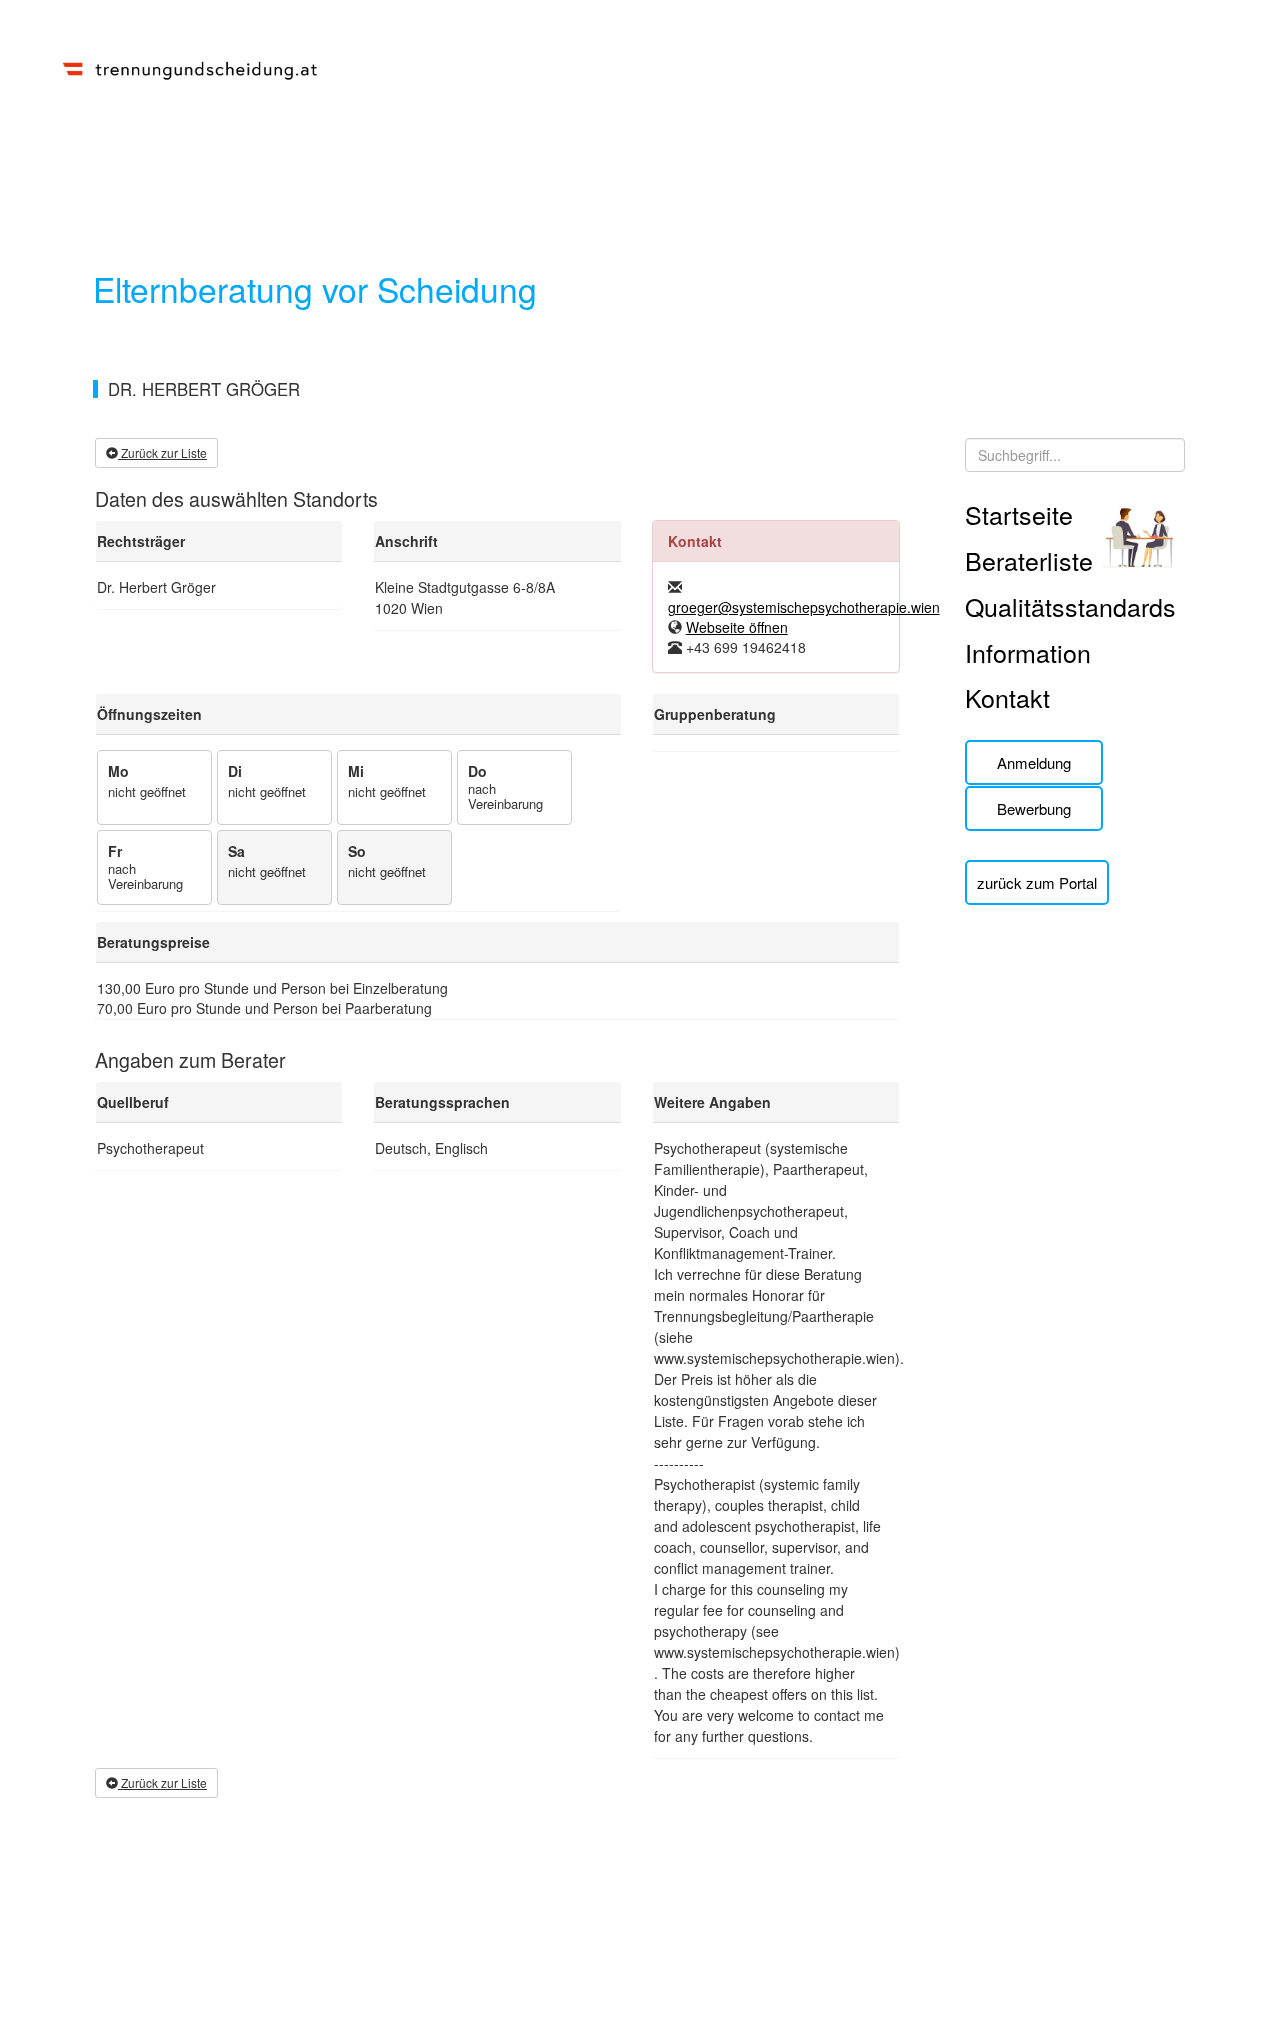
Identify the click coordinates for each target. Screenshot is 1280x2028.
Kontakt (1007, 697)
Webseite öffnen (737, 627)
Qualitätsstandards (1070, 606)
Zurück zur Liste (162, 452)
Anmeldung (1034, 762)
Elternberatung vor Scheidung (315, 288)
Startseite (1019, 514)
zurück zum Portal (1037, 882)
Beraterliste (1029, 560)
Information (1028, 652)
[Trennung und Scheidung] (190, 67)
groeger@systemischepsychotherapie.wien (804, 607)
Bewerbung (1034, 808)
● ● ●
### EXERCISE INSTRUCTIONS:
Print every record exactly without the images.

### OUTPUT FOR THIS TASK:
Identify the click coordinates for each target. Screenshot is 1280x2028.
Kontakt (1007, 697)
Webseite öffnen (737, 627)
Qualitätsstandards (1070, 606)
Zurück zur Liste (162, 452)
Anmeldung (1034, 762)
Elternberatung vor Scheidung (315, 288)
Startseite (1019, 514)
zurück zum Portal (1037, 882)
Beraterliste (1029, 560)
Information (1028, 652)
[Trennung und Scheidung] (190, 67)
groeger@systemischepsychotherapie.wien (804, 607)
Bewerbung (1034, 808)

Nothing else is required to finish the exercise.